Collected data entries:
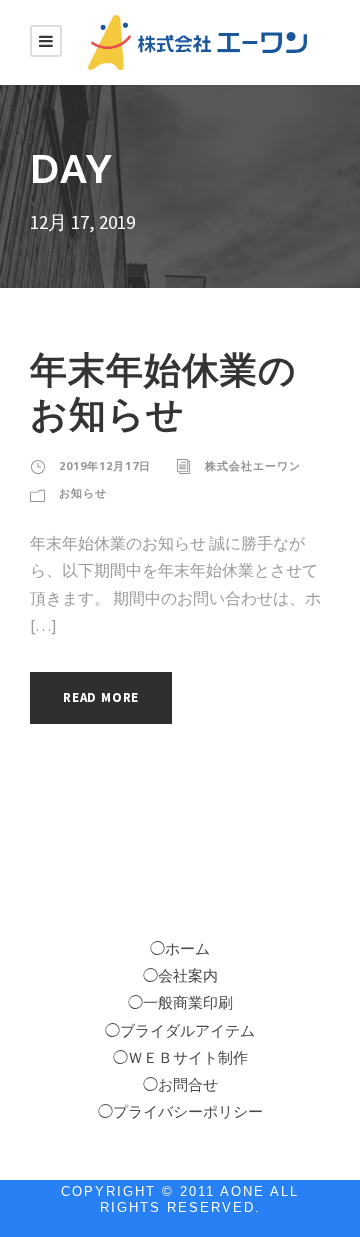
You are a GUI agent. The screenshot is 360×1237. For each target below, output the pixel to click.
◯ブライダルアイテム (180, 1031)
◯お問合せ (180, 1085)
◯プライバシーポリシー (180, 1112)
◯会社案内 (180, 976)
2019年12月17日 (105, 465)
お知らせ (83, 492)
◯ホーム (180, 949)
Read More (101, 697)
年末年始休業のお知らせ (163, 392)
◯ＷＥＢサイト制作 (180, 1058)
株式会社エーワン (253, 465)
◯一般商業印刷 (180, 1003)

Aim of the task - Please reproduce the records above exactly and leave any picture behind.

Solution for this problem -
You are a GUI agent. The screenshot is 360×1237. For each target below, output the pixel to click.
◯ブライダルアイテム (180, 1031)
◯お問合せ (180, 1085)
◯プライバシーポリシー (180, 1112)
◯会社案内 (180, 976)
2019年12月17日 (105, 465)
お知らせ (83, 492)
◯ホーム (180, 949)
Read More (101, 697)
年末年始休業のお知らせ (163, 392)
◯ＷＥＢサイト制作 (180, 1058)
株式会社エーワン (253, 465)
◯一般商業印刷 (180, 1003)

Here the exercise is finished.